The Presbyterian divine Robert Lewis Dabney would, I am certain, be flabbergasted by what passes as “Reformed” worship in American evangelicalism. Years ago he gravely warned:
“Blinded men are ever prone to imagine that they have religious feelings because they have sensuous animal feelings in accidental juxtaposition with religious places, words, or sights. This is the pernicious mistake which has sealed up millions of self-deceived souls for hell.”
Review of Instrumental Music in the Public Worship of the Church, by John I. Girardeau, Presbyterian Quarterly 3 (1889): 467; also cited in W. Robert Godfrey, “Worship and the Emotions” in Give Praise to God: A Vision for Reforming Worship: Celebrating the Legacy of James Montgomery Boice, ed. Philip Graham Ryken, Derek W. H. Thomas, and J. Ligon Duncan III (Phillipsburg, Penn.: P&R, 2003), 370.
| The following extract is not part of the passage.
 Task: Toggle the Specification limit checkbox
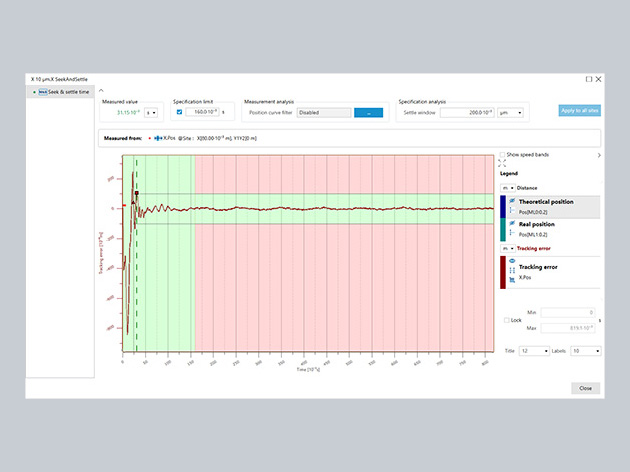click(179, 113)
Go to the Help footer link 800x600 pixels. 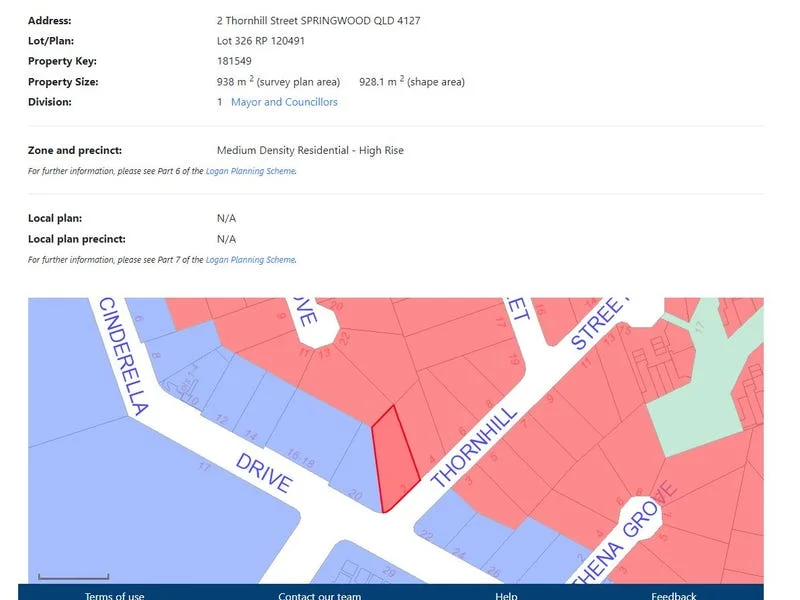[506, 596]
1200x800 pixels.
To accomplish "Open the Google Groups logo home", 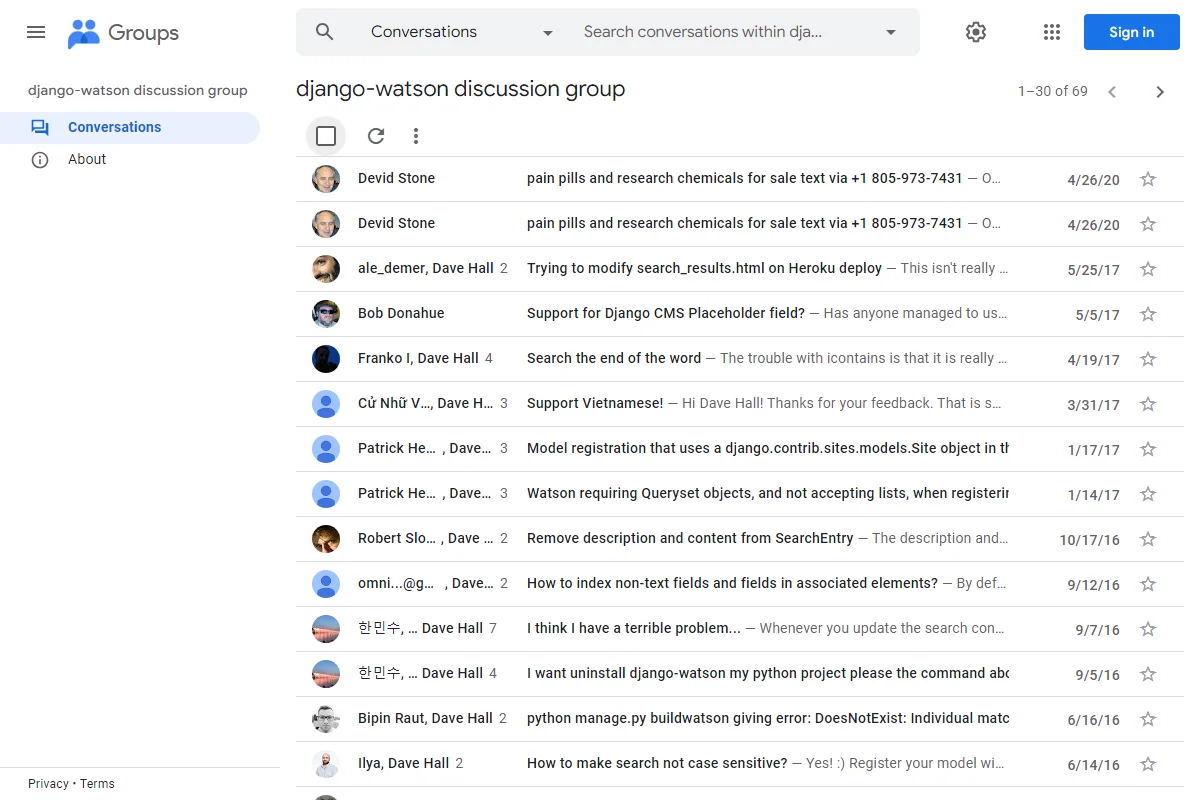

Do you see such juxtapositions as Dabney referred to in the Sovereign Grace catalogue of “neo-calvinistic” P&W? I am thinking primarily of those which have been laundered by our blessed institutions for use in Fundamental churches, such as “In Christ Alone,” “The Power of the Cross,” “Wonderful, Merciful Savior,” and I think there is one more (I’m probably repressing it)?
If I may say it diplomatically, I certainly suspect such “juxtapositions.”
We would all do well, I think, to appreciate the suspicion some of our Reformed fathers had toward music (like this).
Diplomatic suspicions noted. Sorry, it was a leading question.
Blind or not faith is the true mechanism for avoiding hell’s gates and transcending to the lord’s kingdom.
This faith can only come from within. Some of the greatest faith believers of our time have been blind.